Listed records section start

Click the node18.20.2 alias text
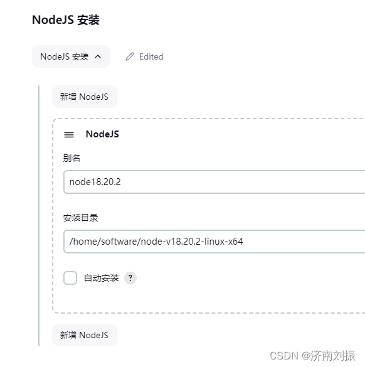Screen dimensions: 365x367 pos(95,182)
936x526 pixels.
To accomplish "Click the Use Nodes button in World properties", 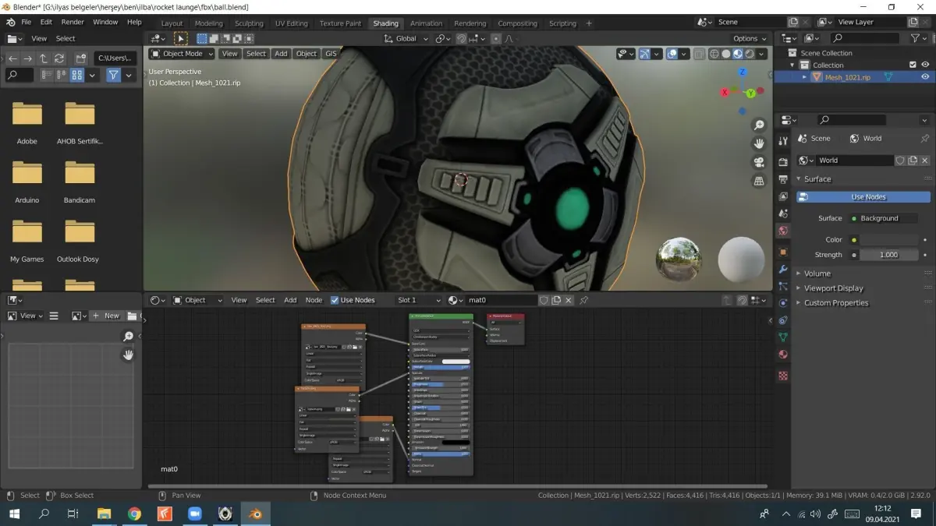I will coord(867,197).
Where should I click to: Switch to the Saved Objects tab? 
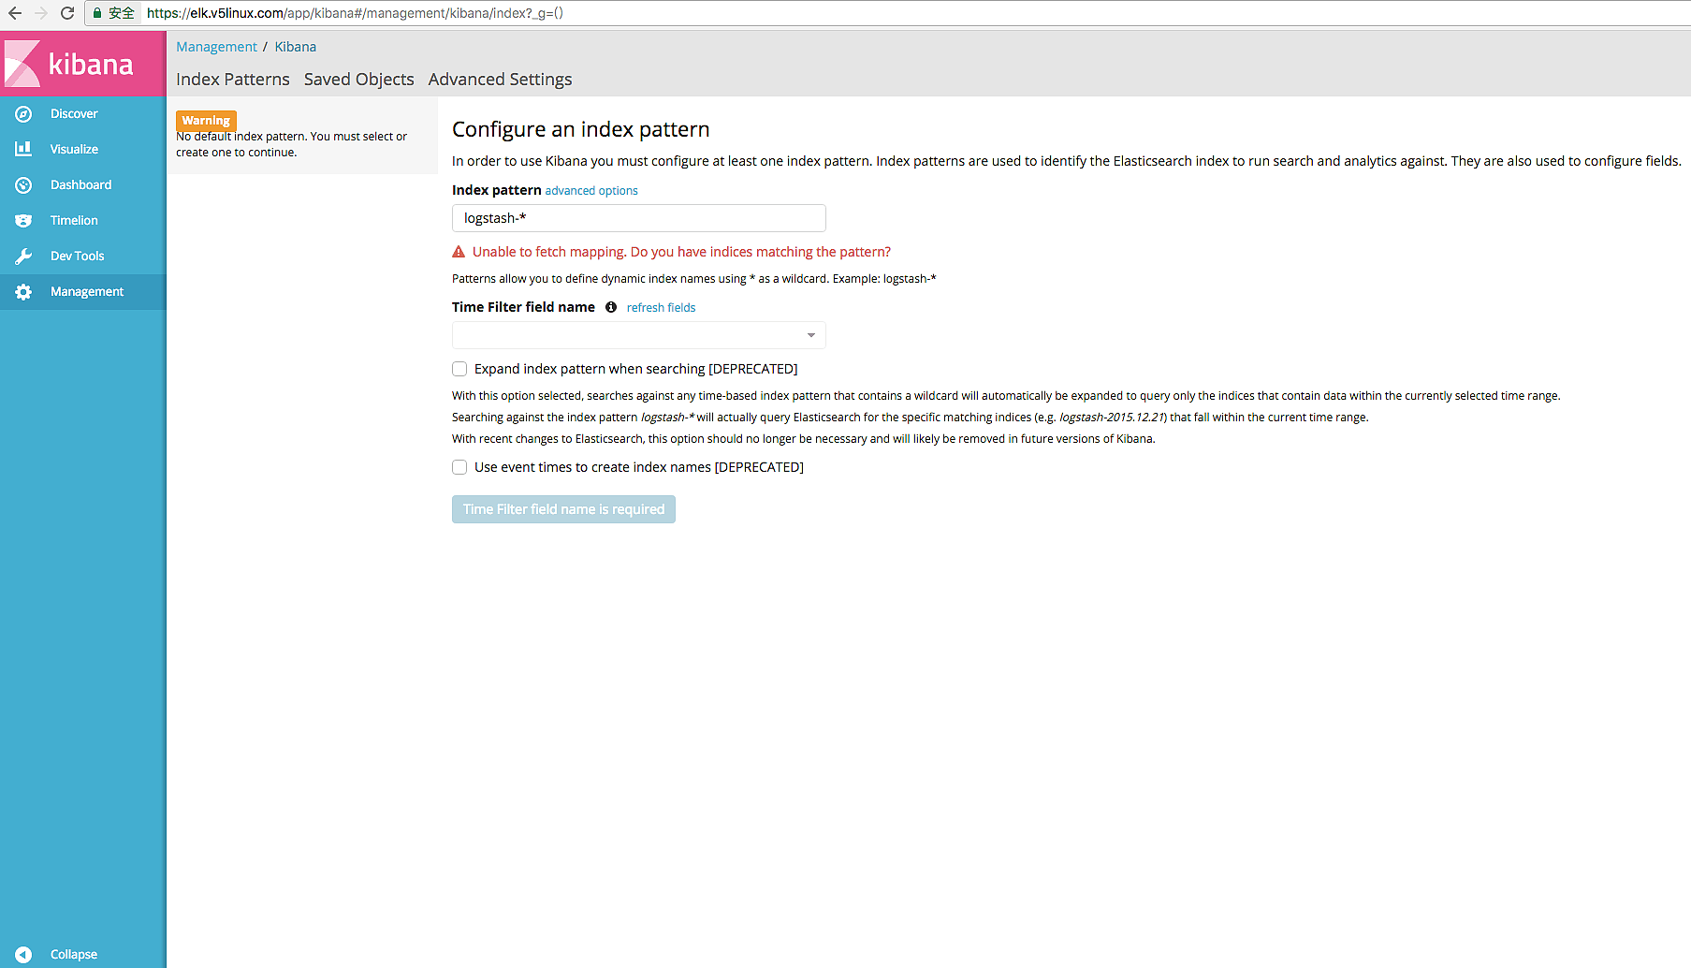pos(358,80)

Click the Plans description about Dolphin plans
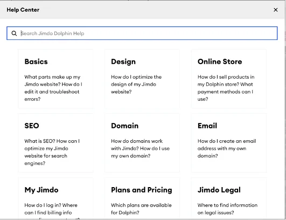point(141,209)
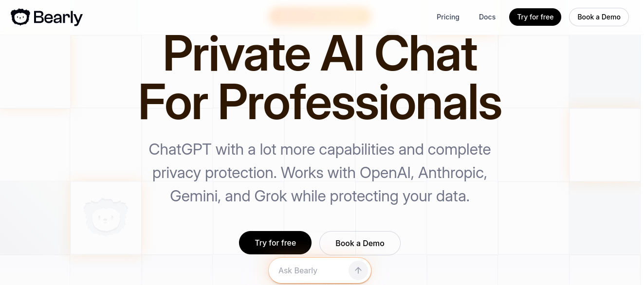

Listed records section end

- [Task objective]: Before answering, please find the line containing "Where should I" above, then copy exactly from it through the last line of the entries, both included, without pictures.

- [Response to this exercise]:
Where should I click to: Switch to the Saved Objects tab? 
pos(358,80)

Click the Plans description about Dolphin plans
point(141,209)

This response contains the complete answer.